> [What the task requires]: The listing below is to be reproduced in full, exactly as given.

> [Source data]:
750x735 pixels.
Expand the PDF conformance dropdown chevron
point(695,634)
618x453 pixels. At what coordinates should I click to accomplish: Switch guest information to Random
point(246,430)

> [Task response]:
750x735 pixels.
Expand the PDF conformance dropdown chevron
point(695,634)
618x453 pixels. At what coordinates should I click to accomplish: Switch guest information to Random
point(246,430)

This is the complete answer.